Data on locating words and interface items:

● ● ● ● ●

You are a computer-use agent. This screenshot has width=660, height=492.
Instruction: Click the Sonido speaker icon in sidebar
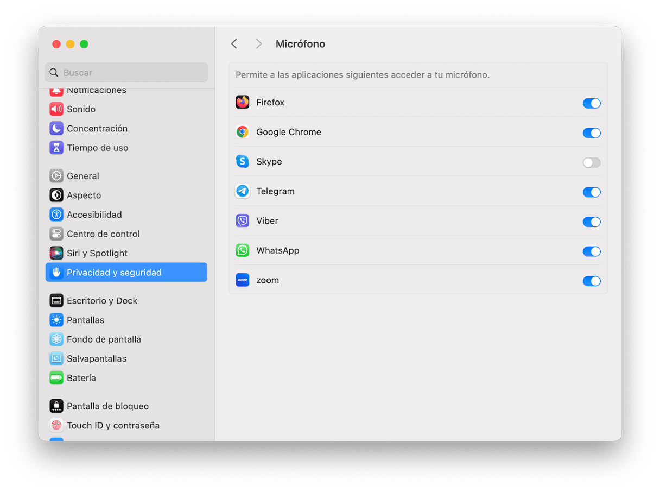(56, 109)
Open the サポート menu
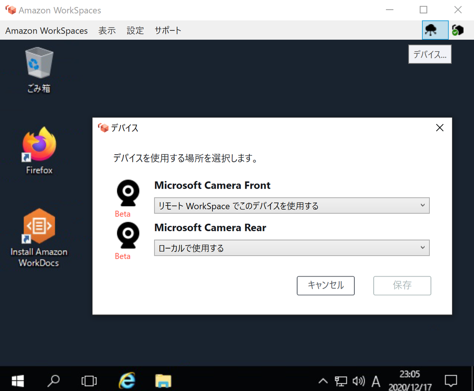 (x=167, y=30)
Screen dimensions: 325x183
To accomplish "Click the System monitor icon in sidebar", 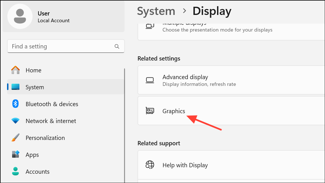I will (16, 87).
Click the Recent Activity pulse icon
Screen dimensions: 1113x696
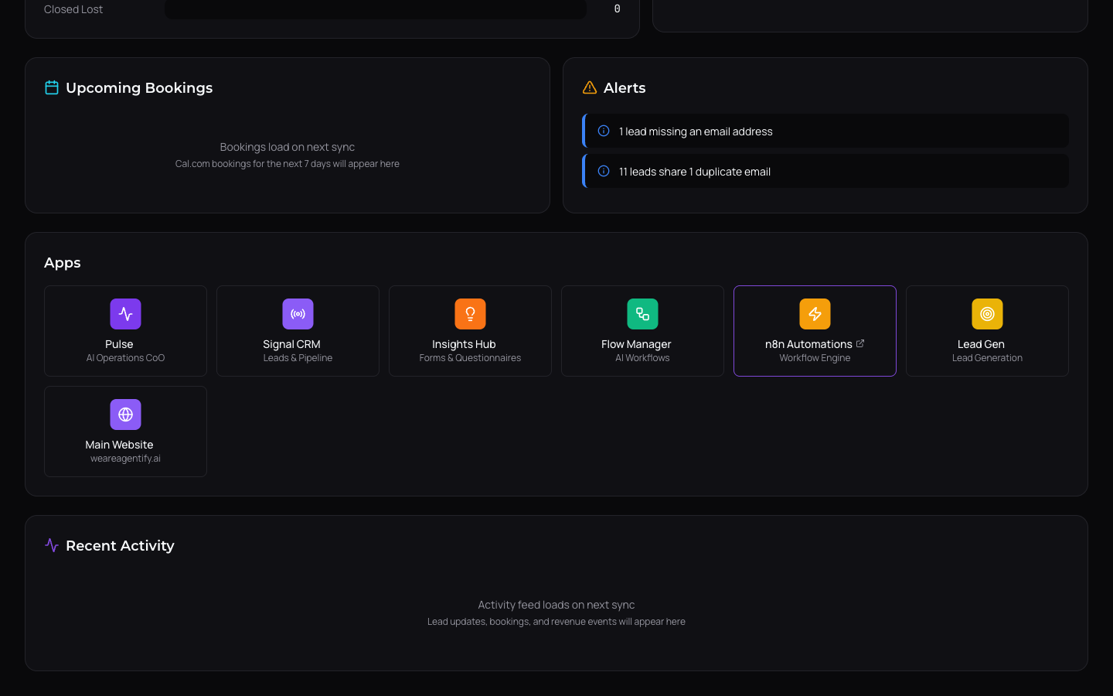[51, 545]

● ● ● ● ●

Copy out everything from the line containing "Click the Recent Activity pulse icon" down to the end of the data, leaving out the pictures.

## Full output:
Click the Recent Activity pulse icon
Screen dimensions: 1113x696
[51, 545]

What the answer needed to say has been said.